Mungkin hampir semua orang pernah. Namun bagi Selena, kehilangan itu datang terlalu cepat—terlalu tiba-tiba. Ia bahkan belum sempat bersiap, belum sempat membayangkan hidup tanpanya.

Kehilangan suami di saat keluarga kecil mereka sedang merajut kenangan, adalah luka yang tak terbayangkan. Putrinya yang baru berusia tiga tahun pun harus merasakan kehilangan yang bahkan tak sanggup ia pahami.

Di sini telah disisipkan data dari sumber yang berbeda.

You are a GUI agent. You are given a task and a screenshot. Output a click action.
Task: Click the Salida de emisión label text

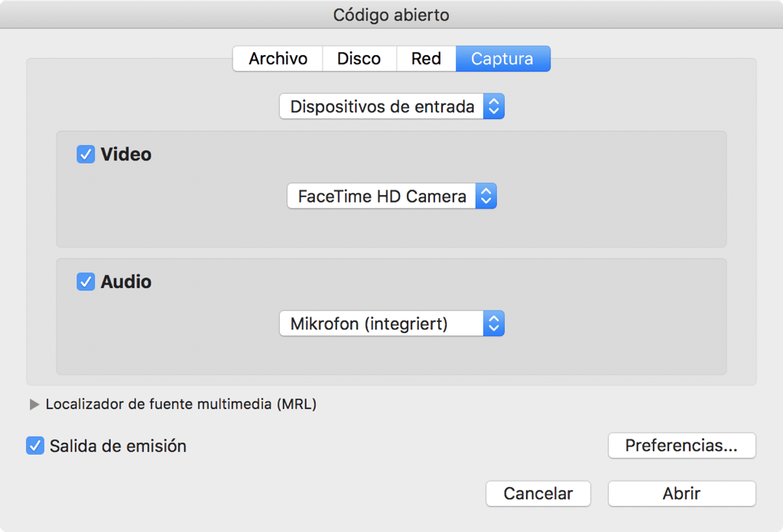118,446
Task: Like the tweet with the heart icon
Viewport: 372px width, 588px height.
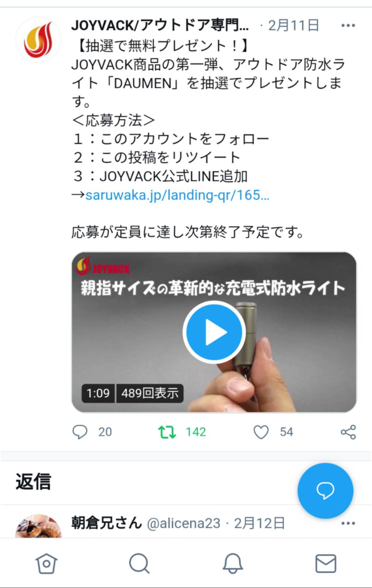Action: click(x=261, y=432)
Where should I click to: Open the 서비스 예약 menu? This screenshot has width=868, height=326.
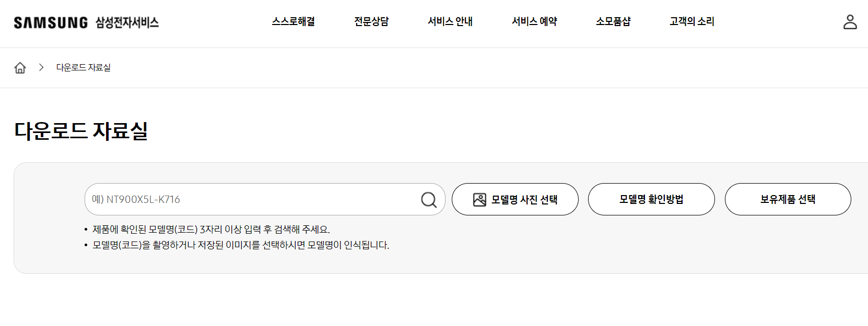[534, 21]
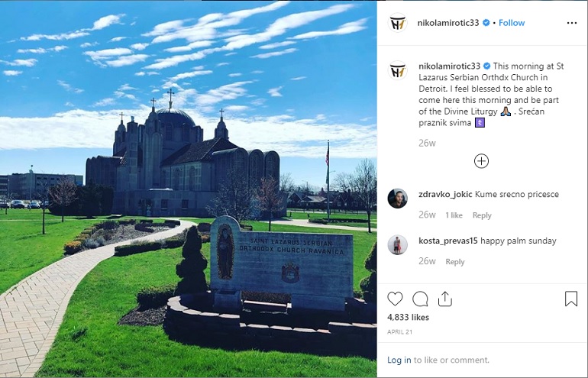Share the post via the share icon

click(x=444, y=299)

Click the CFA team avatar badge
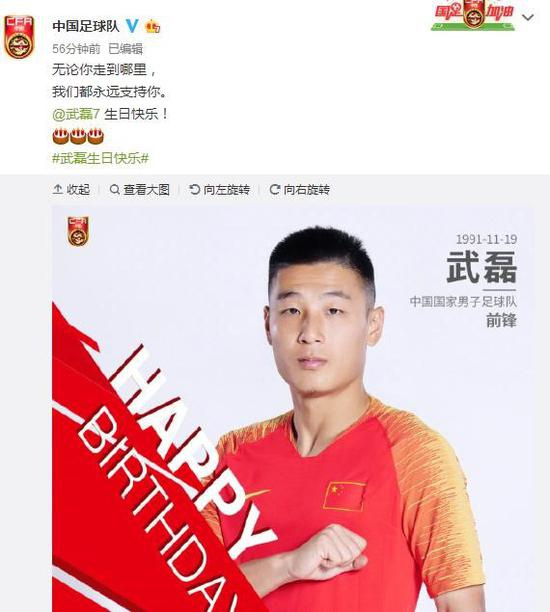pos(19,37)
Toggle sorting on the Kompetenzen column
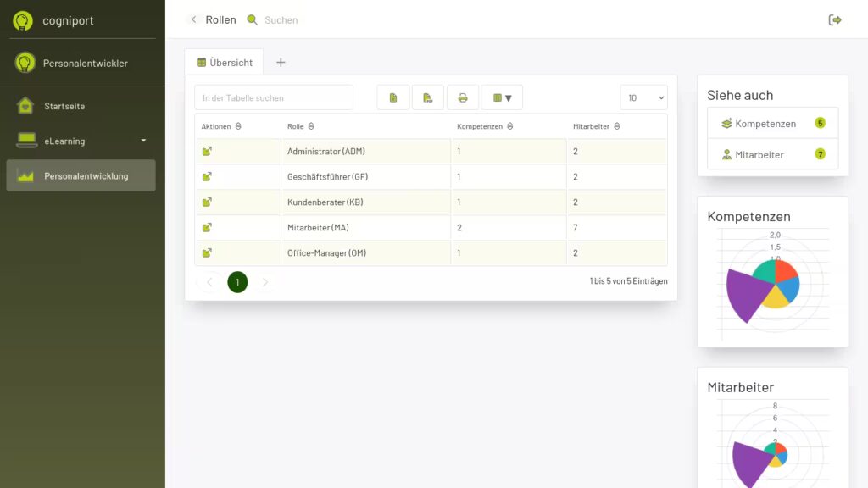This screenshot has height=488, width=868. point(509,126)
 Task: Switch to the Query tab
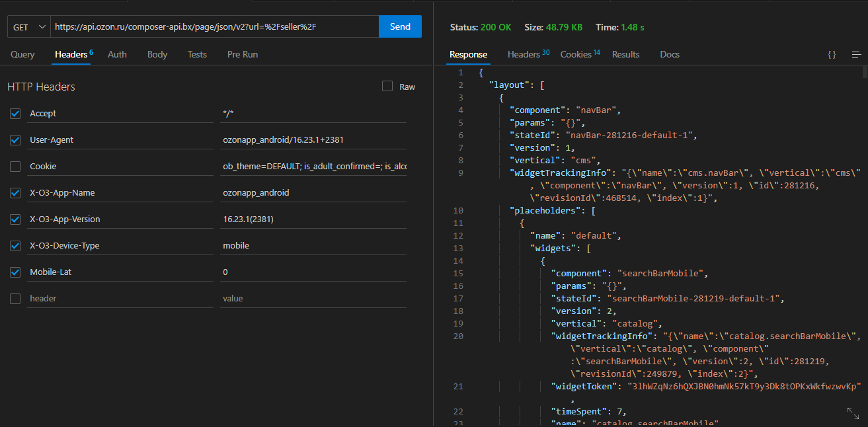tap(22, 55)
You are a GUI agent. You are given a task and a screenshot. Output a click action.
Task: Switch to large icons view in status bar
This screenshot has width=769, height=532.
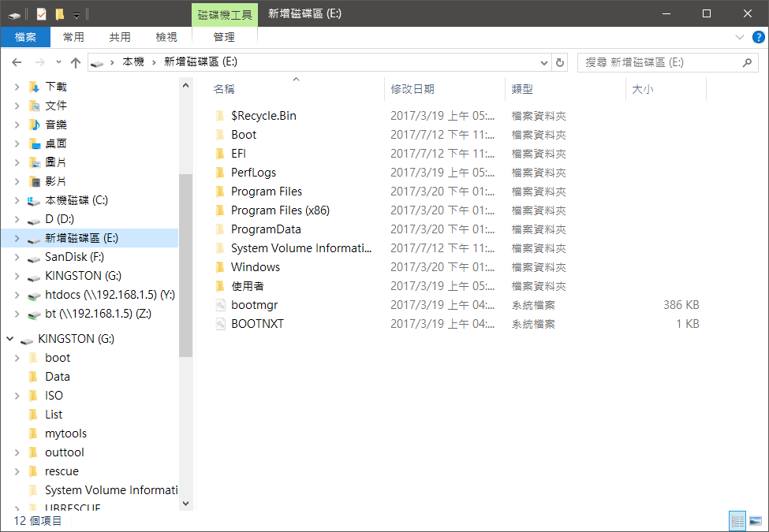tap(755, 521)
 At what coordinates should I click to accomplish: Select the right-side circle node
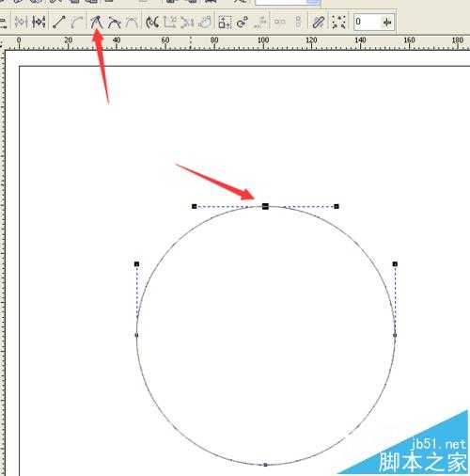[x=395, y=335]
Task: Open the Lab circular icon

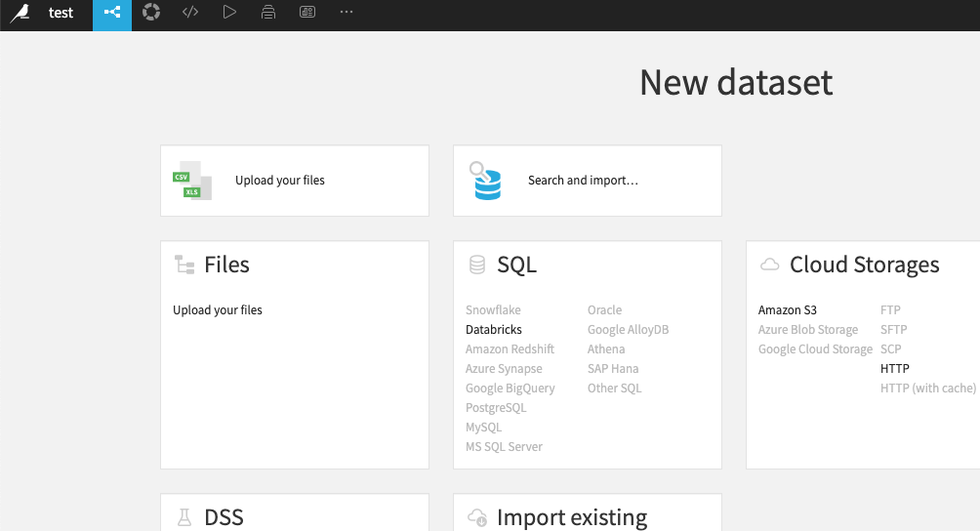Action: pyautogui.click(x=151, y=13)
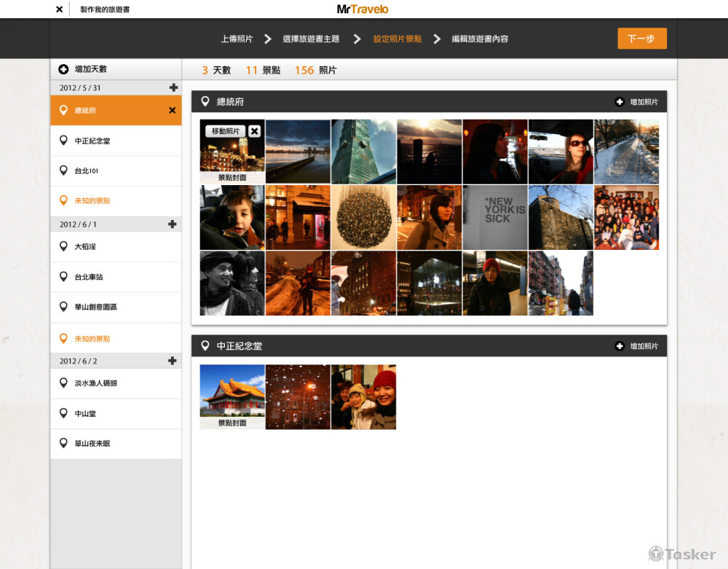Click 增加照片 plus icon in 總統府 header
728x569 pixels.
point(620,102)
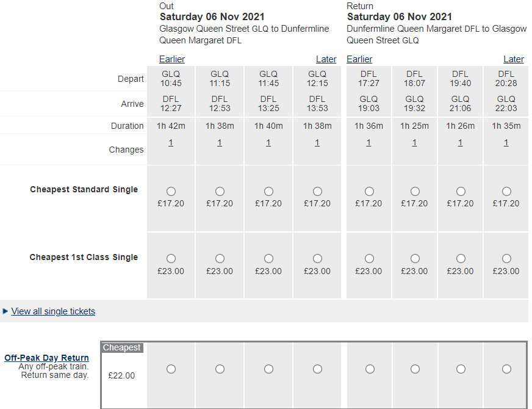Image resolution: width=532 pixels, height=409 pixels.
Task: Select Off-Peak Day Return for 12:15 outbound
Action: [x=318, y=369]
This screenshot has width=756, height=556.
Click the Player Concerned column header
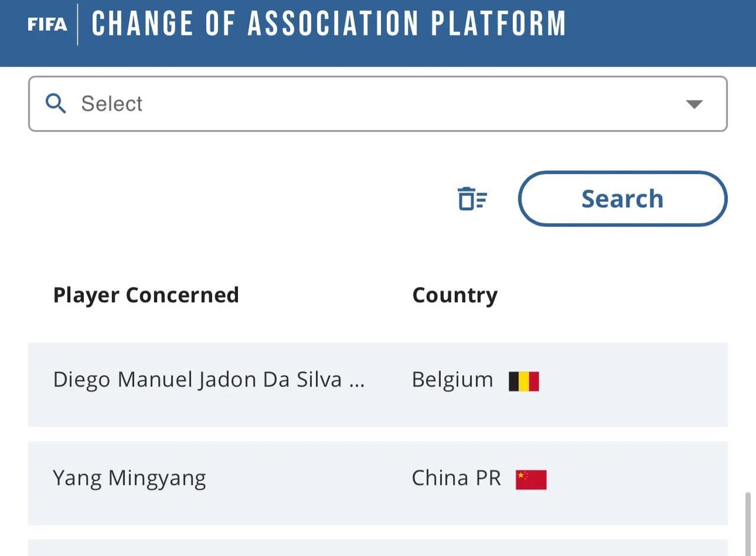146,295
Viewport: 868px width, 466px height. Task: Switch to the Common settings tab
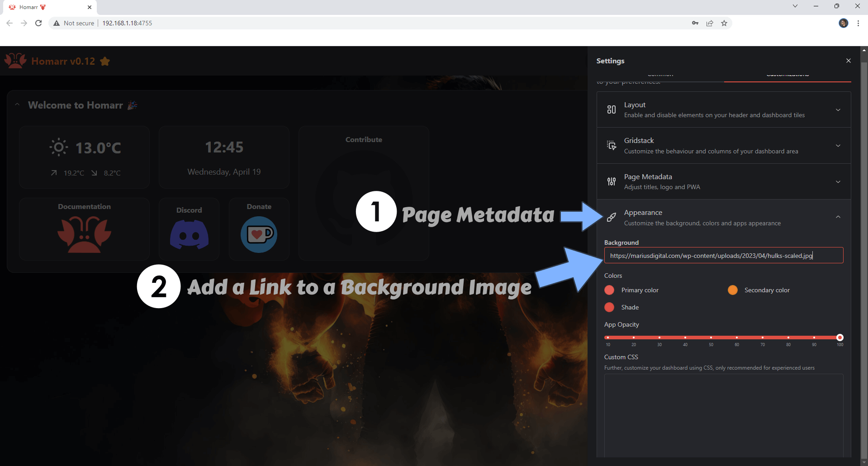(660, 75)
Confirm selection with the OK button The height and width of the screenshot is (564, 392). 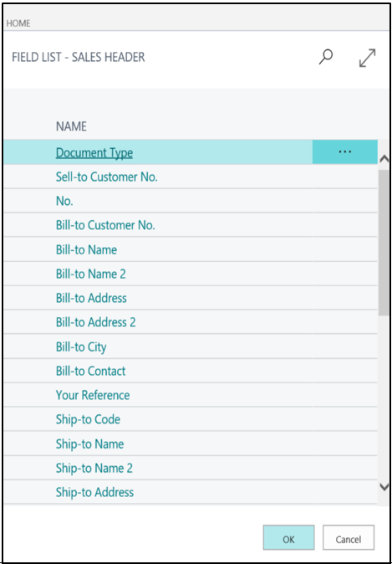pos(288,537)
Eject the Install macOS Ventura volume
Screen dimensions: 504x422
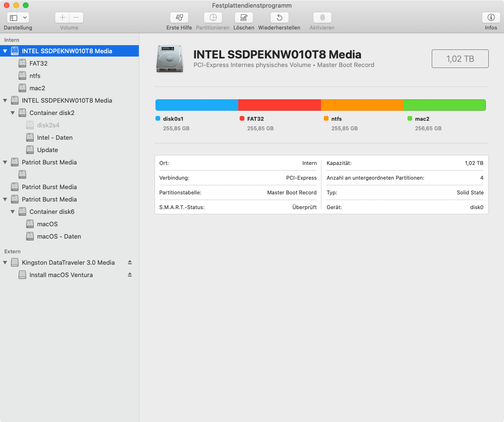(x=130, y=275)
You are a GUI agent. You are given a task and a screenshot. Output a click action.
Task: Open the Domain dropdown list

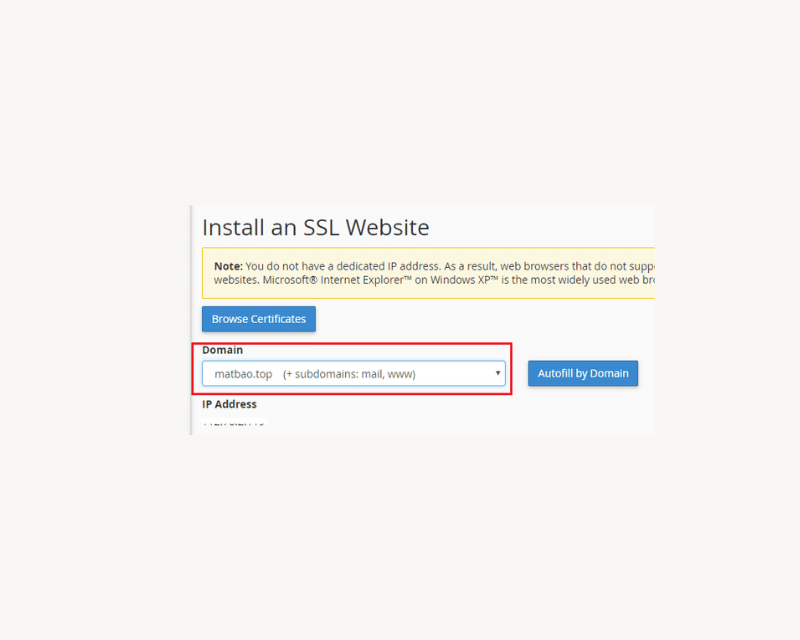353,374
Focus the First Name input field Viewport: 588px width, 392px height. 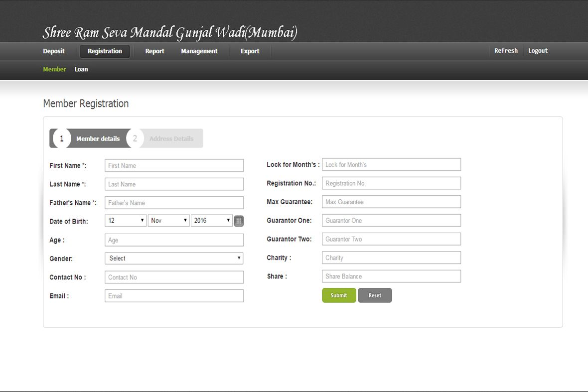click(x=174, y=166)
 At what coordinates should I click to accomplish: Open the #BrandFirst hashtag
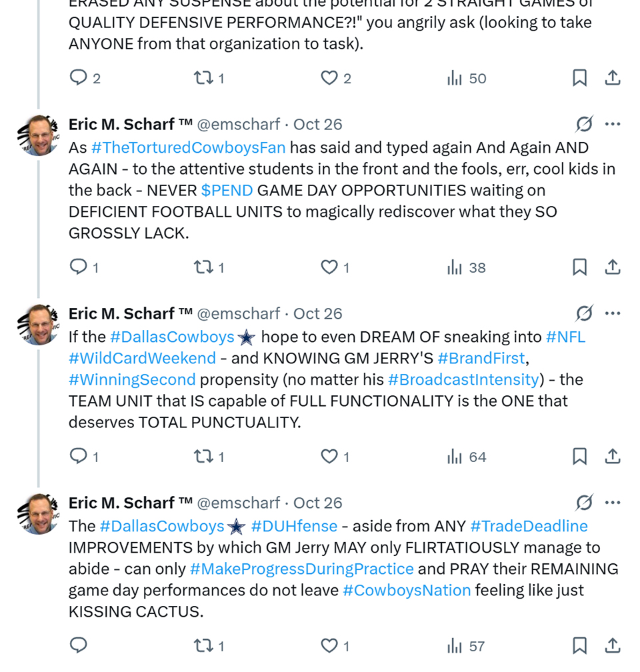point(481,358)

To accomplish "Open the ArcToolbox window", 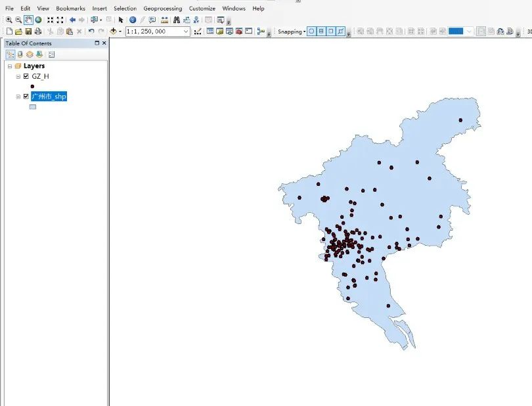I will coord(237,31).
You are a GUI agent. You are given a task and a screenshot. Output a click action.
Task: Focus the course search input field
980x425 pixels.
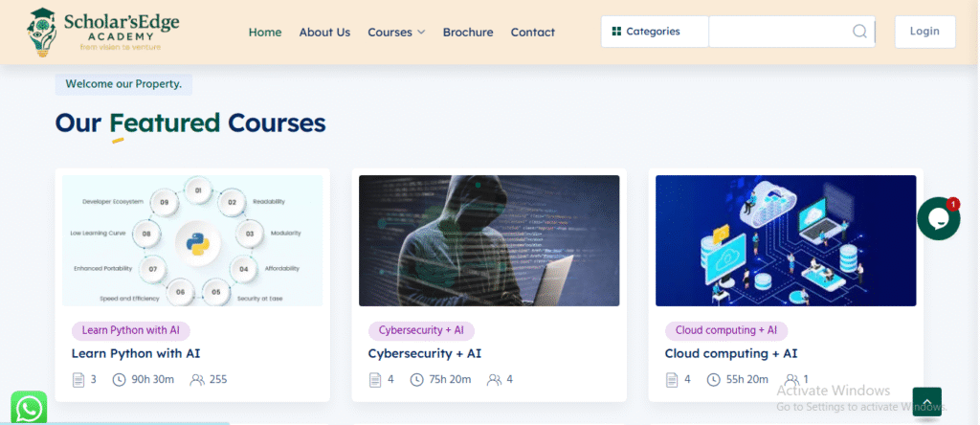779,32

Selena tak pernah membayangkan akan kehilangan Kavi secepat itu. Tanpa aba-aba, tanpa firasat—semuanya berakhir di hari ketika mobil Kavi mengalami kecelakaan seusai menghadiri rapat di luar kota.

Laki-laki yang begitu ia cintai, meninggalkannya setelah berjanji akan pulang membawa kebahagiaan. Kini, semua yang tersisa hanyalah kenangan.

Tiga tahun berlalu, namun luka itu tak pernah benar-benar sembuh.

Selena belajar berdiri kembali demi Arunika—putri semata wayangnya. Tapi setiap malam, saat sunyi menyelimuti kamar, ia masih menatap kosong ke langit-langit, berharap Kavi hanya sedang dinas di luar kota dan akan segera pulang.

 

“Mah... aku nggak bisa. Aku nggak mau menikah lagi. Aku nggak mau menggantikan Mas Kavi dengan siapa pun,” ucap Selena lirih, menatap ibunya dengan mata basah.

“Selen, Kavi sudah tiada tiga tahun yang lalu, Nak,” jawab Laras lembut. “Kamu harus belajar mengikhlaskan dan melanjutkan hidup. Pikirkan juga Arunika. Ia butuh sosok ayah. Lihat dia sekarang, dia iri pada teman-temannya yang di antarkan sekolah oleh ayahnya."

Selena terdiam. Tatapannya beralih pada Arunika yang duduk di sudut ruangan, masih sesenggukan sepulang sekolah.

Anak itu terus meminta ayahnya pulang, ingin seperti teman-temannya yang diantar ke sekolah oleh sang ayah.

Namun Selena bisa apa? Kavi sudah tiada.

Dengan hati remuk, Selena memeluk anaknya erat. “Maaf, Sayang... Mama nggak bisa bawa Papa pulang,” bisiknya dengan suara bergetar.

Air mata mereka pun bercampur—antara rindu dan kehilangan yang belum selesai.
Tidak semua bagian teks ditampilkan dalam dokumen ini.